REQUIRED ACTIONS:
• a. Please copy the data compression claims word for word from "21. The apparatus" to "encoded matching data string.".
• b. In the data compression claims, what limit does claim 27 place on the search for the longest matching data string?

TEXT EXCERPT:
◆ ◆ ◆ ◆ ◆

21. The apparatus of claim 13 further including:

means for initializing said hash table by replacing all entries of said hash table by invalid values.

22. The apparatus of claim 13 further including means for decoding said variable length encoded data stream, said means including:

means for parsing said variable length encoded data stream into separate portions, each said separate portion starting with one of said tags,

means for evaluating said tag of said separate portion for determining whether said tag is said raw data tag or said tag indicating said encoded matching data string.

23. The apparatus of claim 22 further including:

operative when said tag indicates said encoded matching data string, means for interpreting said length indicator and said pointer of said substitution code for generating said matching data string, thereby reconstructing a portion of the original input data stream.

24. The apparatus of claim 22 further including:

operative when said tag indicates said raw data tag, means for obtaining said first character of said encoded input data stream thereby reconstructing a portion of the original input data stream.

25. The apparatus of claim 24 further including a RAM, said RAM including said history array means, said history table means and said offset array means, and said encoded or decoded data streams temporarily stored in one or more FIFO buffers, and portions of said FIFO buffers also maintained by said RAM, thereby enhancing data transfer performance.

26. A method for converting an input data character stream into a variable length encoded data stream, said method comprising the steps of:

storing previously processed input data characters into a storage means for reference,

performing a search in said data storage means for a longest data string of said previously processed input data characters which matches said input data stream,

operative when said matching data string is found within said storage means, encoding said matching data string by assigning a tag indicating that said matching data string was found, a variable length indicator of the length of said matching data string, and a pointer indicating the location within said storage means of said matching data string, and said step of encoding said matching data string including the step of representing said pointer and said variable length indicator by an encoding scheme according to a predetermined strategy, said predetermined strategy ensuring that a matching string of two characters of said input data stream is compressed to less than said two characters of said input data stream,

operative when said matching input data string is not found within said storage means, encoding a first character of said input data stream by assigning a "raw" data tag indicating that no matching data string was found in said storage means and said first character of said input data stream,

whereby said input data stream is converted into a variable length encoded data stream.

27. The method of claim 26 wherein said step of performing said search in said storage means for said longest matching data string further includes the step of limiting said search to a predefined number of inquiries in said storage means for said longest matching data string.

◆ ◆ ◆ ◆ ◆

GIVEN DATA:
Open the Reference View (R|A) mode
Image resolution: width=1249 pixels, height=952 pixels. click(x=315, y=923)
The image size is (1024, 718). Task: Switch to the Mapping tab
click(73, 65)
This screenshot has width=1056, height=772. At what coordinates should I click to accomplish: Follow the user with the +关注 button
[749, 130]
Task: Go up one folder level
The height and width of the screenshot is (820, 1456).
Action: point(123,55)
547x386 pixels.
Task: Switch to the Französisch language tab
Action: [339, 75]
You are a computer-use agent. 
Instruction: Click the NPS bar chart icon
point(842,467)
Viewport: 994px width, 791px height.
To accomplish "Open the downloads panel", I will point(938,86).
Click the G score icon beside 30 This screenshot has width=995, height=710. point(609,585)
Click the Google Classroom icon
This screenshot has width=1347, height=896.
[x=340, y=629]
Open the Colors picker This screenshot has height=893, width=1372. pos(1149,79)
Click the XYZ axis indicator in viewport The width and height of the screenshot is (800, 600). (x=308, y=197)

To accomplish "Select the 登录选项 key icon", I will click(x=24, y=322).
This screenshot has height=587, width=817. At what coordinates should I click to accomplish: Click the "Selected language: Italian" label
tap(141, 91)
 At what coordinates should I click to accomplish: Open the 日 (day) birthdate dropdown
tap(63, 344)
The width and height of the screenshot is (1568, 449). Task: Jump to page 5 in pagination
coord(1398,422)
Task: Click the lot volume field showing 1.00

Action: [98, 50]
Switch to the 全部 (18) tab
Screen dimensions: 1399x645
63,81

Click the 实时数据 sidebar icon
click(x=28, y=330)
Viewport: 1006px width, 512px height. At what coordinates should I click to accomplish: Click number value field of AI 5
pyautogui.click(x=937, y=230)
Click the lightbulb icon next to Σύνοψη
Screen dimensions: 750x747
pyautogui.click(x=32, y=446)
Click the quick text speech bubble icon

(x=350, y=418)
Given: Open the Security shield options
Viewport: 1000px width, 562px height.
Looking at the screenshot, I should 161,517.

◆ ◆ ◆ ◆ ◆

TASK SOLUTIONS:
• a.
21. The apparatus of claim 13 further including:

means for initializing said hash table by replacing all entries of said hash table by invalid values.

22. The apparatus of claim 13 further including means for decoding said variable length encoded data stream, said means including:

means for parsing said variable length encoded data stream into separate portions, each said separate portion starting with one of said tags,

means for evaluating said tag of said separate portion for determining whether said tag is said raw data tag or said tag indicating said encoded matching data string.

• b. The search is limited to a predefined number of inquiries in the storage means.